Intraperitoneal thermochemotherapy for prevention of peritoneal recurrence of gastric cancer. Final results of a randomized controlled study

Abstract
Background. Continuous hyperthermic peritoneal perfusion (CHPP) with a solution that contained 10 μg/ml mitomycin C was devised initially as a method for intraperitoneal thermochemotherapy. The authors conducted a randomized clinical trial to evaluate the efficacy of CHPP as a prophylactic treatment for prevention of peritoneal recurrence of gastric cancer with serosal invasion. Methods.
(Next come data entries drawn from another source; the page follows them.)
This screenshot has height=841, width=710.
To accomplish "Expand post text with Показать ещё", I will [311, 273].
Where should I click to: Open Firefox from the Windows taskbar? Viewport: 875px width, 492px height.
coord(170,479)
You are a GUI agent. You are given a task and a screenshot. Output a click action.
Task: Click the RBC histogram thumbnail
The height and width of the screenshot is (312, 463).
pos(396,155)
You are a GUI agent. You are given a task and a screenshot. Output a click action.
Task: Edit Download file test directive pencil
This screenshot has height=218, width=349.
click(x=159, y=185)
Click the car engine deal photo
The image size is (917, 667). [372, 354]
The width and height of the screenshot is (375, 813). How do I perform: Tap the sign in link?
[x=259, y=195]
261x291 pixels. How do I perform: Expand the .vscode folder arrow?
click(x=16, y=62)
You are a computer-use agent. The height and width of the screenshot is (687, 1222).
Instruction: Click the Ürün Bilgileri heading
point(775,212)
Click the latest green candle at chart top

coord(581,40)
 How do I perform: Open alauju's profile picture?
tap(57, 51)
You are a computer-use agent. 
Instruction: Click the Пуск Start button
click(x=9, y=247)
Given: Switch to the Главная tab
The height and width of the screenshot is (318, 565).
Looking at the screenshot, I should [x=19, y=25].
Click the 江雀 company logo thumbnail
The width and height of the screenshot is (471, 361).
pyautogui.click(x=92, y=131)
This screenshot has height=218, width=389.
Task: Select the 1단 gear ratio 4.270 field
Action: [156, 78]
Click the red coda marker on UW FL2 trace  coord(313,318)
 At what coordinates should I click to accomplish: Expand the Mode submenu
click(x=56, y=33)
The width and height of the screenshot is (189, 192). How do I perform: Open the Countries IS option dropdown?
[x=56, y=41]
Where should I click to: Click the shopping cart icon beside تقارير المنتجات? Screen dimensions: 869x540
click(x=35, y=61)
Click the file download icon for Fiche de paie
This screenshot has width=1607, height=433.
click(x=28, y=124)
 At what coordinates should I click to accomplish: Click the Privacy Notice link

Between January 1983 and October 1986, 82 patients with gross serosal invasion but no gross peritoneal metastasis were divided by random sampling into two groups before undergoing potentially curative surgery for gastric cancer: 42 patients were scheduled to receive CHPP, whereas 40 were not scheduled to receive this treatment. CHPP was administered immediately after closing the abdomen after gastric resections while the patients were still on the operating table under general anesthesia. Results. The 5‐year survival rate (64.2%) of patients in the CHPP group was higher than that (52.5%) of patients in the control group although the difference was not significant. Of several patterns of cancer recurrence, peritoneal recurrence was more frequent in the control group than in the CHPP group. The mortality rate from peritoneal recurrence in the case of patients in the CHPP group was much lower than that of patients in the control group (P = 0.0854). CHPP did not induce anastomotic breakdown or chemical peritonitis after surgery. Conclusions. The results indicate that CHPP is effective in preventing peritoneal recurrence of gastric cancer with serosal invasion, which is highly likely to reappear in the peritoneum.